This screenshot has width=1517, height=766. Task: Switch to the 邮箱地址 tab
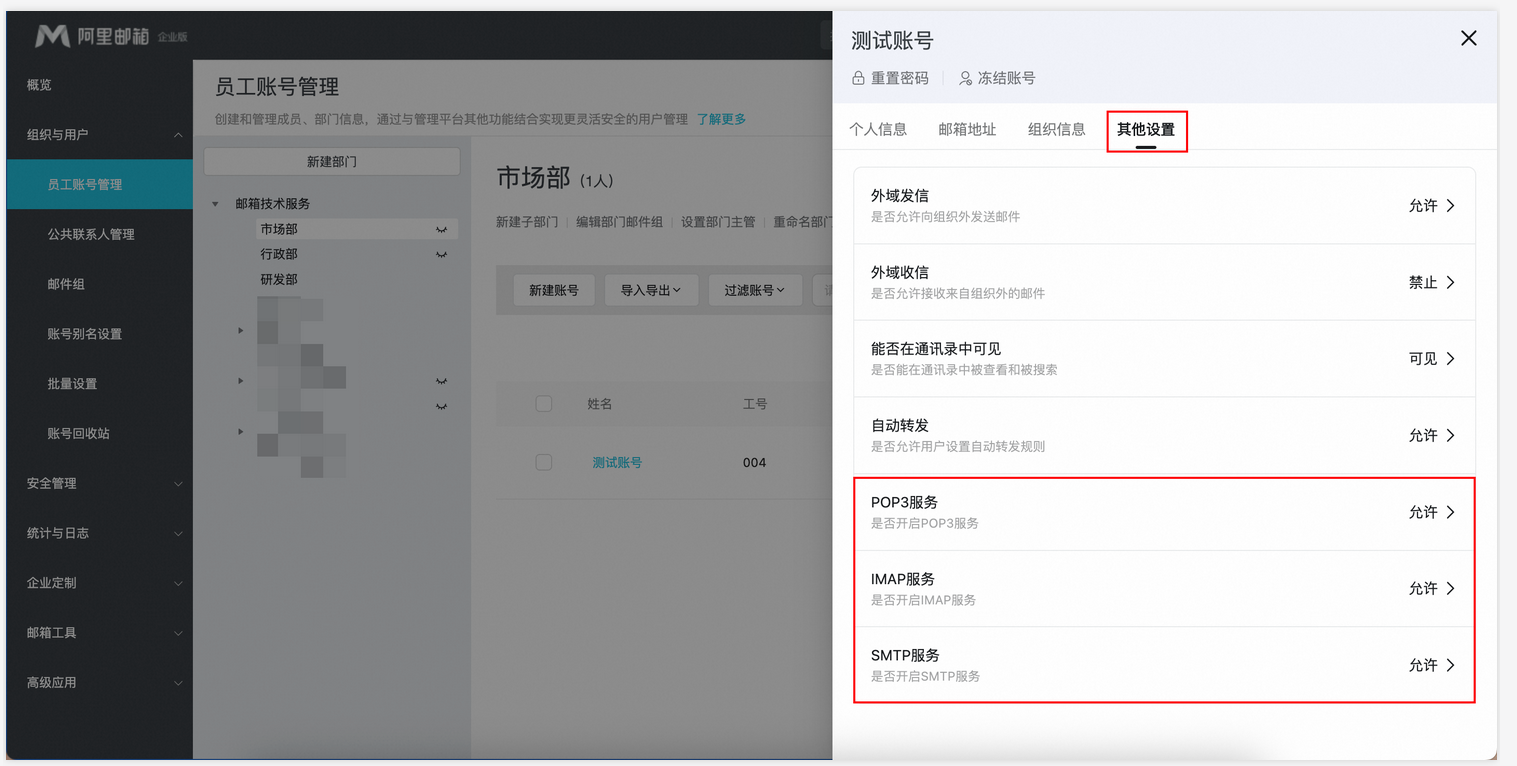click(967, 129)
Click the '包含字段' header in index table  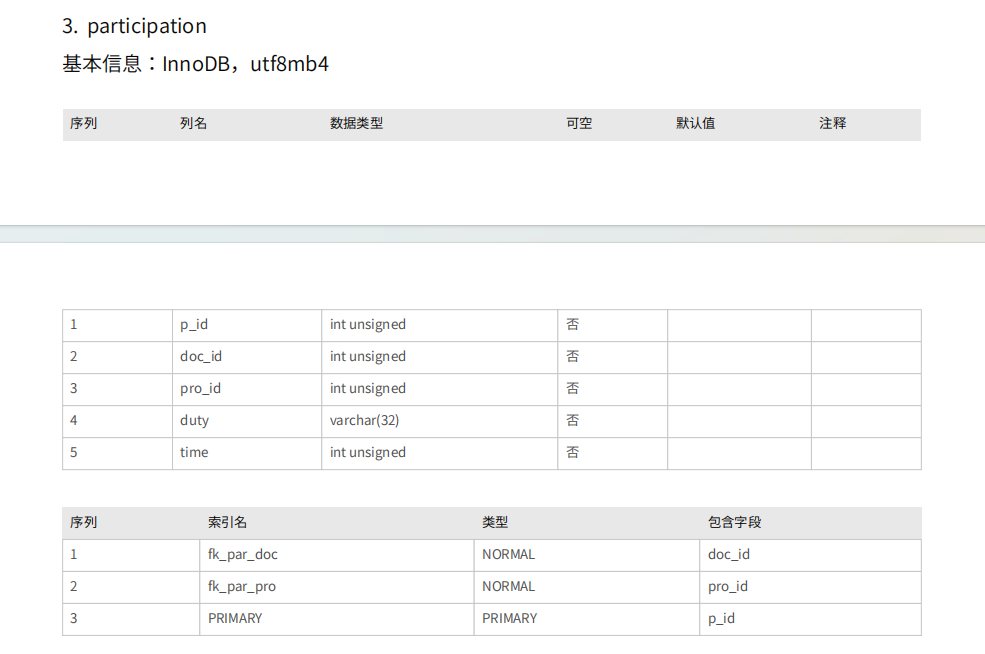coord(735,523)
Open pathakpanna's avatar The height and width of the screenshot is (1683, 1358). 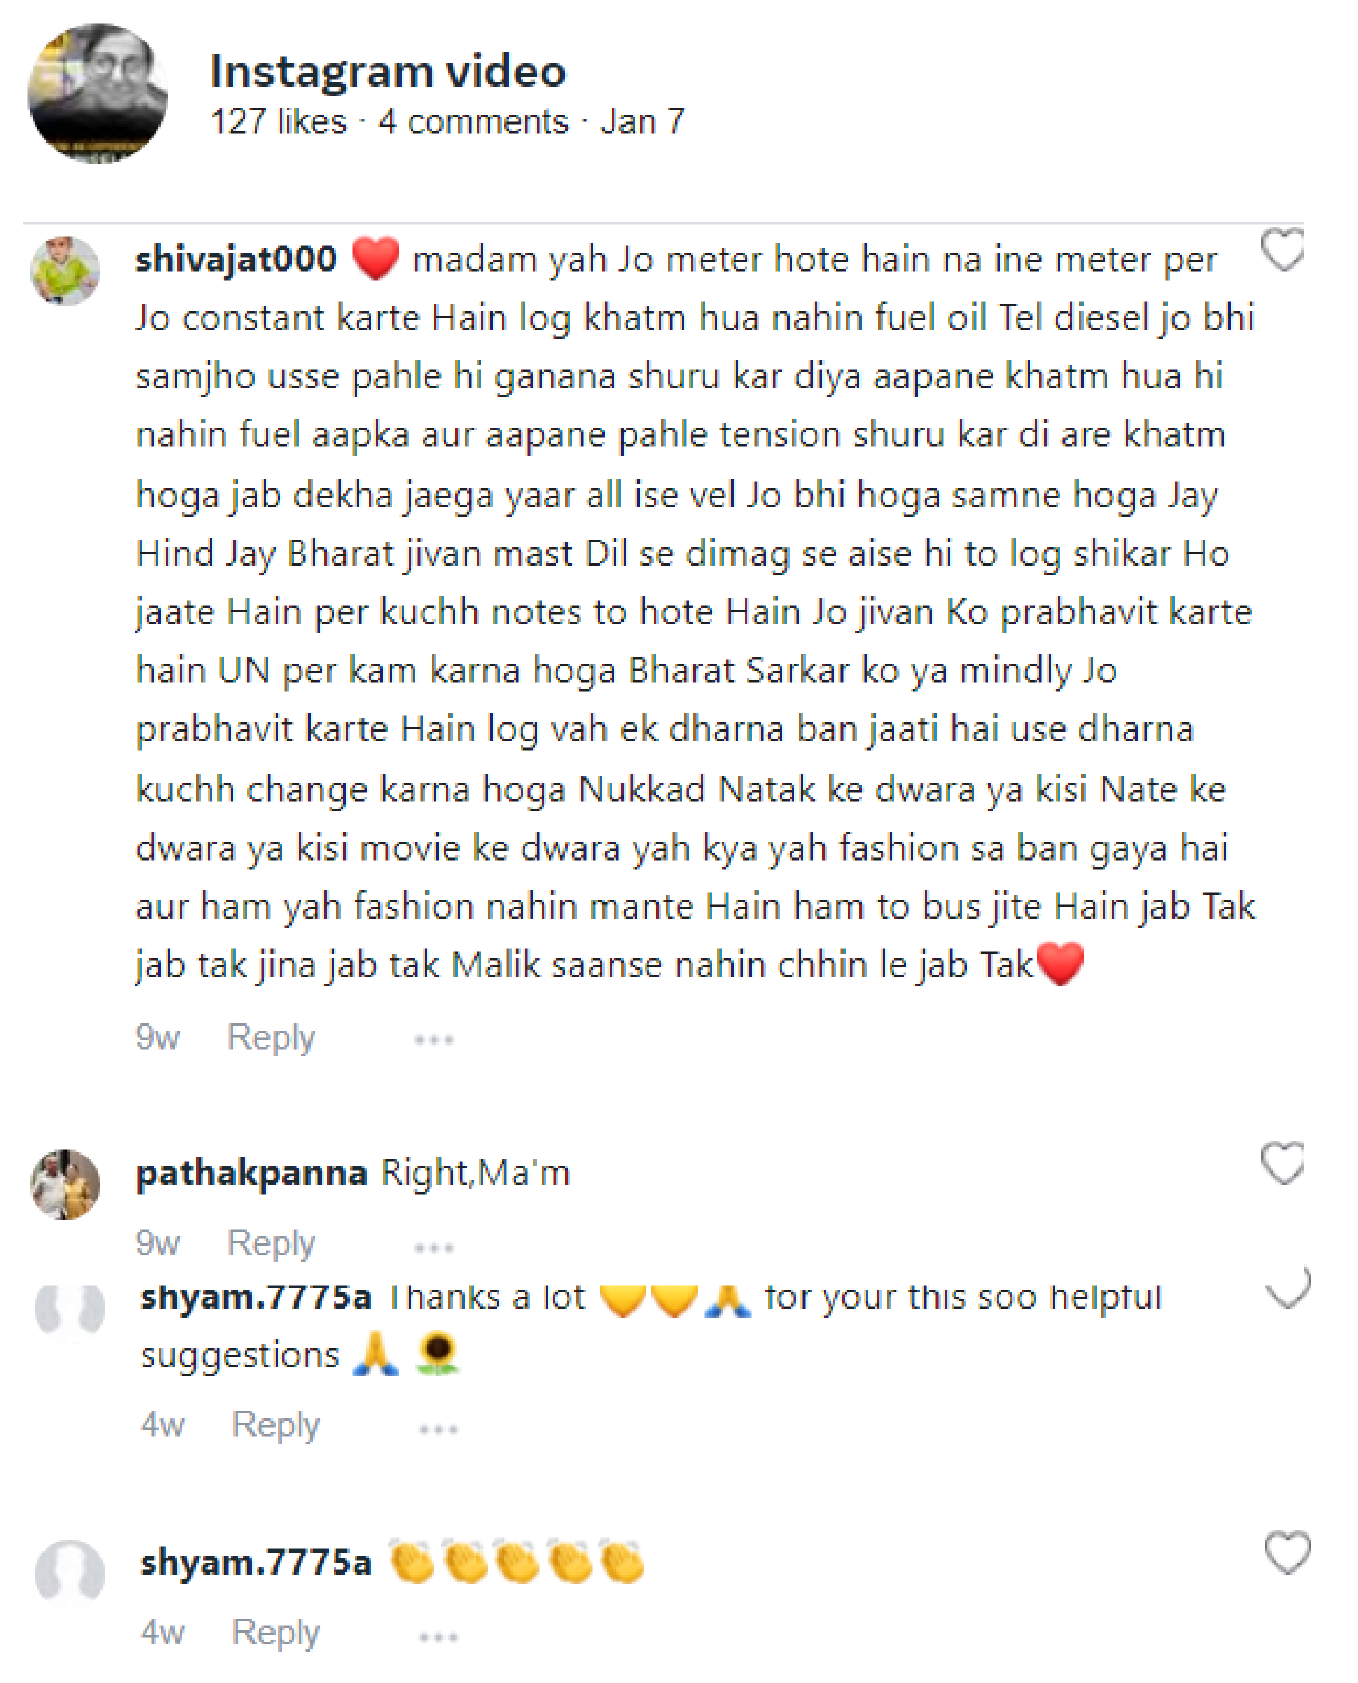click(x=65, y=1184)
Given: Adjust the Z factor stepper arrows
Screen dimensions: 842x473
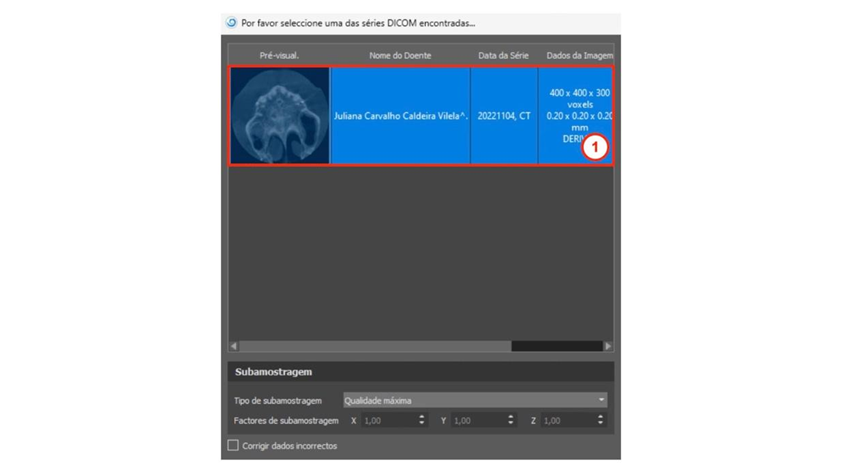Looking at the screenshot, I should coord(600,421).
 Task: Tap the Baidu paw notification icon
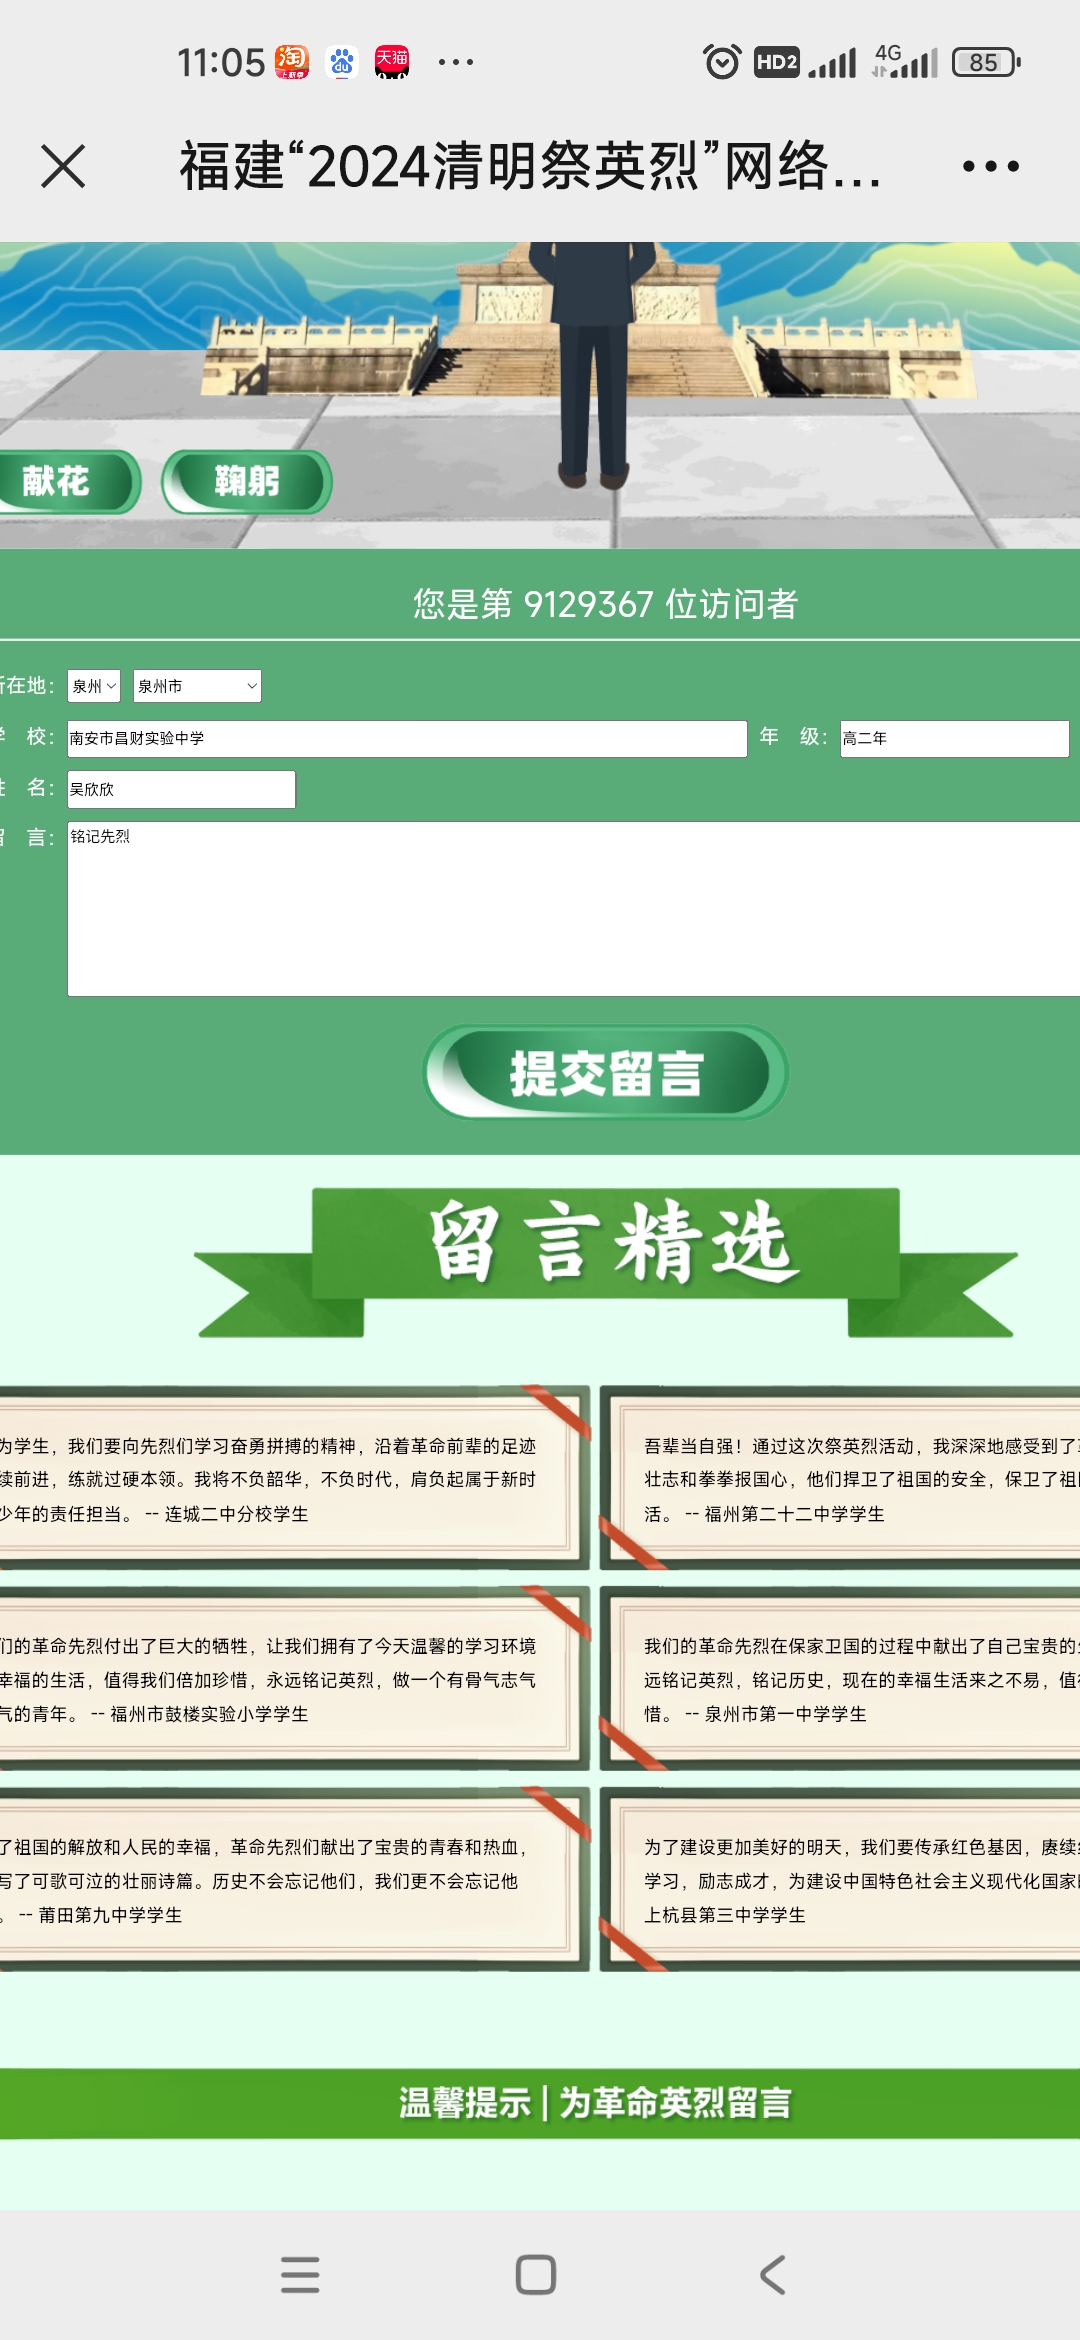(x=342, y=62)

--

### [Exercise description]
Output exactly the lines from the one containing "Given: Adjust the Z factor stepper arrows" through the last line of the records above, both included, leaving out any pictures.

### [Task answer]
Given: Adjust the Z factor stepper arrows
Screen dimensions: 842x473
Looking at the screenshot, I should coord(600,421).
 Task: Tap the Baidu paw notification icon
(x=342, y=62)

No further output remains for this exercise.